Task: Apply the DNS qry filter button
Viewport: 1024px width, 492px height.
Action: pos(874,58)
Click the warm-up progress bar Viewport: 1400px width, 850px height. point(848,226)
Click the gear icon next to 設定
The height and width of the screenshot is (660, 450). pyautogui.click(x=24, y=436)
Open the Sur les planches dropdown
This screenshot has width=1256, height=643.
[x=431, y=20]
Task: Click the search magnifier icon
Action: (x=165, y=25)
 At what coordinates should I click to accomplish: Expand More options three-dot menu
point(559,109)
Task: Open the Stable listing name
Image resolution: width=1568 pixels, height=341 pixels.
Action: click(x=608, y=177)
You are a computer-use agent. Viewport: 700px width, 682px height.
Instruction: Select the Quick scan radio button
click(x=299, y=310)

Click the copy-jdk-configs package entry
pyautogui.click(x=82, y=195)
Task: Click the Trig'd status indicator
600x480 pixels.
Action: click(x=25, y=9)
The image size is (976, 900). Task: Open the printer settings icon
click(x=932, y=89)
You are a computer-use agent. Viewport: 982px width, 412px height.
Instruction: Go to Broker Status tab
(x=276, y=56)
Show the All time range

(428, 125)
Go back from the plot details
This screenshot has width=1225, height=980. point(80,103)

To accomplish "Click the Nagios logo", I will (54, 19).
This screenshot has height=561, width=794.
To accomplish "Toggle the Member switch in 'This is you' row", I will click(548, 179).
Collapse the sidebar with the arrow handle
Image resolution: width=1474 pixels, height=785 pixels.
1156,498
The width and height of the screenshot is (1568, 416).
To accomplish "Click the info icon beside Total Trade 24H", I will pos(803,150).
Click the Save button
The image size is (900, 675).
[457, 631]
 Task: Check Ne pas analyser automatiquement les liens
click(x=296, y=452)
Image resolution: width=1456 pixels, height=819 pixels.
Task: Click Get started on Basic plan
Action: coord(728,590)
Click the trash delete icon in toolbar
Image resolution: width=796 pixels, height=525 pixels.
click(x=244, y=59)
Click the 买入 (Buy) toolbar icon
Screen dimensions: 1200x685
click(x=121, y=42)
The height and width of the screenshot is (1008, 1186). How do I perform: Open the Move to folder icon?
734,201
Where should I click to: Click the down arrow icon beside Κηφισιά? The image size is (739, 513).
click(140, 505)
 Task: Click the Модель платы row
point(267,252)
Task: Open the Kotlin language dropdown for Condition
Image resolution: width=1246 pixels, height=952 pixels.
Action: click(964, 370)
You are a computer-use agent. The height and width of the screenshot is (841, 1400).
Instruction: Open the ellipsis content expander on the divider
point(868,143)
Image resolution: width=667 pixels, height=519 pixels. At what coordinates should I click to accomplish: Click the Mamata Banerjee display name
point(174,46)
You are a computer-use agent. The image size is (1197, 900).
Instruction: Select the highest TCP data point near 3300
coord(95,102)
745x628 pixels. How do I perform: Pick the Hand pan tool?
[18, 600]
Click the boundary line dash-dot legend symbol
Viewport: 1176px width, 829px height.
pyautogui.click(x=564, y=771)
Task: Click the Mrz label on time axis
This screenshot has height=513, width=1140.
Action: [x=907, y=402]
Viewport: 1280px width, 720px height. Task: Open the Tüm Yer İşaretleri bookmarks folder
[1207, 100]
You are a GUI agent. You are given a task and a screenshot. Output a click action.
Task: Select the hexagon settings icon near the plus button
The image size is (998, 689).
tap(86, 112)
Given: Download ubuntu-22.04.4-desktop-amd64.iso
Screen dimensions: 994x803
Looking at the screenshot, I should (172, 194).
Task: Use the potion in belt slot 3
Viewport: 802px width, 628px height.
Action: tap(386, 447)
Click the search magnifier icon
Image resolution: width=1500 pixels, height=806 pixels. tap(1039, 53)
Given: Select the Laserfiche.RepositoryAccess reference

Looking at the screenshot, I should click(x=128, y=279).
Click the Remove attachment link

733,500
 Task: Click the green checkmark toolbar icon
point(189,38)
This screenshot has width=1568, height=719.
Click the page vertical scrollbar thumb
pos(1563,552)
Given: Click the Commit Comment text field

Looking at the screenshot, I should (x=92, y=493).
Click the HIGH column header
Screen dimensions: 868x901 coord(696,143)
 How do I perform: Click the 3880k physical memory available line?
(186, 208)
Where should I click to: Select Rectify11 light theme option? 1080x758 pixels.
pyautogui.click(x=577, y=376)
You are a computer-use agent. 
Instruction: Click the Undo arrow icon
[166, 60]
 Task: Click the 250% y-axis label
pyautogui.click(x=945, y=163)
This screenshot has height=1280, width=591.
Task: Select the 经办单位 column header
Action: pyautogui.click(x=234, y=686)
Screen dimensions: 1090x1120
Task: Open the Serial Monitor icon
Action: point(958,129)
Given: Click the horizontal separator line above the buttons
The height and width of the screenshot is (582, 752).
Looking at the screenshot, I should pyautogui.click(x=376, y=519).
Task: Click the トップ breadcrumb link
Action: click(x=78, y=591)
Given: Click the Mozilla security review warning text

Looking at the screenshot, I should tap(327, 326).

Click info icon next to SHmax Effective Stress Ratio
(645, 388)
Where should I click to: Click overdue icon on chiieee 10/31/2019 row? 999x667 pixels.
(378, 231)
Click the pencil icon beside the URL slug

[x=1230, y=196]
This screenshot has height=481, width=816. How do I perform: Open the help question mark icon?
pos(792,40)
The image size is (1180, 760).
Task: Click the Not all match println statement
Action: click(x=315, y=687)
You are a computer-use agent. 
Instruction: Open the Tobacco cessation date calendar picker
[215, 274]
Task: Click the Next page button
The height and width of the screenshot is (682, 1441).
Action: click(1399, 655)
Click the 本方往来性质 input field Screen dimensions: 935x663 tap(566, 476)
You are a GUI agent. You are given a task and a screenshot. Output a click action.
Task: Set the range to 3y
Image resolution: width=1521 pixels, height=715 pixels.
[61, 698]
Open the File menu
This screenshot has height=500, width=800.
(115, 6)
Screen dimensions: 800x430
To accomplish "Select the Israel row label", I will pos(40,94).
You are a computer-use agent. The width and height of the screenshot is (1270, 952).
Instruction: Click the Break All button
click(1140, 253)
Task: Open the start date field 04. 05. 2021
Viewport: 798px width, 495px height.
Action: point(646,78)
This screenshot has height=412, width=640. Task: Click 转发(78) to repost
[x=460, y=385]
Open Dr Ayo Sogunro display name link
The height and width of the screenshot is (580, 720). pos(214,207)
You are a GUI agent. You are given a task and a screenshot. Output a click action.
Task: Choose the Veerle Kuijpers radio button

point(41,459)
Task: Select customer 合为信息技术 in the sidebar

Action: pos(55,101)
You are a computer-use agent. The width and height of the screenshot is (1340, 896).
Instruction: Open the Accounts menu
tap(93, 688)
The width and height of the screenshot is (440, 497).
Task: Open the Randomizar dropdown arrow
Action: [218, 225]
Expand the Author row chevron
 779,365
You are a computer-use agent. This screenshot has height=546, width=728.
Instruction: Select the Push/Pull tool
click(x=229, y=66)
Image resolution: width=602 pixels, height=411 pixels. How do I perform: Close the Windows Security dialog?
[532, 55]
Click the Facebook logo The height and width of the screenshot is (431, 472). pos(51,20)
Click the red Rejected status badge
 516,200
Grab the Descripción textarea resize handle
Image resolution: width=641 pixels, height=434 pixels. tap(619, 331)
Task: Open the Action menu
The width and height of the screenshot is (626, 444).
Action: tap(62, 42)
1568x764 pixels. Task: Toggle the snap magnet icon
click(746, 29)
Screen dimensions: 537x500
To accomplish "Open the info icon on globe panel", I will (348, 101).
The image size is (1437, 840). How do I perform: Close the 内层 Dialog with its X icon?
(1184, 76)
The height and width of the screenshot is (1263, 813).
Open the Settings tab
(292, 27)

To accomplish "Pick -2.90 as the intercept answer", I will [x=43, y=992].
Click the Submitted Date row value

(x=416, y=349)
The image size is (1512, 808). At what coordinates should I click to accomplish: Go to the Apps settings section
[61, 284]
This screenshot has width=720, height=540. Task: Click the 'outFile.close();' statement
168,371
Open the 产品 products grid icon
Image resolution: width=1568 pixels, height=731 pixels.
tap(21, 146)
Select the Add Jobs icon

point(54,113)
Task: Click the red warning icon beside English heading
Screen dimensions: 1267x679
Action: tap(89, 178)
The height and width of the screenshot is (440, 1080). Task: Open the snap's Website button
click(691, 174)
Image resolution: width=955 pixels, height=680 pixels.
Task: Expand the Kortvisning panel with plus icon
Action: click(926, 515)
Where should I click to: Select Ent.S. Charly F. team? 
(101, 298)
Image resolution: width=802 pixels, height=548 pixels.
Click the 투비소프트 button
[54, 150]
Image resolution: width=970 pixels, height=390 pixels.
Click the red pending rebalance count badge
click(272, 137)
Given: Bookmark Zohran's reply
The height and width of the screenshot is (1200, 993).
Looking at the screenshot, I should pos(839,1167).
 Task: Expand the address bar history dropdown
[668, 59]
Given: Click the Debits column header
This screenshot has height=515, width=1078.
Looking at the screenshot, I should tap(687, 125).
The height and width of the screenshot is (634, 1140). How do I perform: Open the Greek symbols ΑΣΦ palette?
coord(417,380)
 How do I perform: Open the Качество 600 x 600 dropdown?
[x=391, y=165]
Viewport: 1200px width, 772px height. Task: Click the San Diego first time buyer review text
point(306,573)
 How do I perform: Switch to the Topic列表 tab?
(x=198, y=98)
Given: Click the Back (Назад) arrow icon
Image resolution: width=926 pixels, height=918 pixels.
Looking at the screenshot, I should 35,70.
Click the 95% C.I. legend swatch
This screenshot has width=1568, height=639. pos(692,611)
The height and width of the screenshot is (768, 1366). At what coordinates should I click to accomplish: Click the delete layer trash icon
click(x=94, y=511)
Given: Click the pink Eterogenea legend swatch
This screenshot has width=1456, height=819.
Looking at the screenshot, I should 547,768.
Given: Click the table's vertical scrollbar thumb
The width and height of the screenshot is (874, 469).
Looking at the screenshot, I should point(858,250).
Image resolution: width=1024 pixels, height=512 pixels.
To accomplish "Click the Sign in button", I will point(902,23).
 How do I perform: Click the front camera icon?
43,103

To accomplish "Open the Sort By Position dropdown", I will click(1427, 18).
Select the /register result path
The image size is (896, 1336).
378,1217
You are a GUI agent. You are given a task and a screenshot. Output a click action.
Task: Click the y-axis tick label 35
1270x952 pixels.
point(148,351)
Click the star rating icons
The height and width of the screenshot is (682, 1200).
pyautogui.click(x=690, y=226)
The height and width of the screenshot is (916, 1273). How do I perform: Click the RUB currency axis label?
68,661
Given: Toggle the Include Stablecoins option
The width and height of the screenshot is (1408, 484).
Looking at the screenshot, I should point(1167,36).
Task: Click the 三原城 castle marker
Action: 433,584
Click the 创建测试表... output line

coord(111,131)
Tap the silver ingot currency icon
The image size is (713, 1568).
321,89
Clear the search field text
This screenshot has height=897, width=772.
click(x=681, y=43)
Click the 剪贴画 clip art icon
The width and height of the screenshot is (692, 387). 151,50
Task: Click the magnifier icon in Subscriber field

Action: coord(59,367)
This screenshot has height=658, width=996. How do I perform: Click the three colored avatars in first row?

________________________________________

From the first line of the material above down to the line with "Task: Open the Stable listing name", output each line exactly; include both of those lines and add no others.

Task: Apply the DNS qry filter button
Viewport: 1024px width, 492px height.
Action: pos(874,58)
Click the warm-up progress bar Viewport: 1400px width, 850px height. point(848,226)
Click the gear icon next to 設定
The height and width of the screenshot is (660, 450). pyautogui.click(x=24, y=436)
Open the Sur les planches dropdown
This screenshot has width=1256, height=643.
[x=431, y=20]
Task: Click the search magnifier icon
Action: (x=165, y=25)
 At what coordinates should I click to accomplish: Expand More options three-dot menu
point(559,109)
Task: Open the Stable listing name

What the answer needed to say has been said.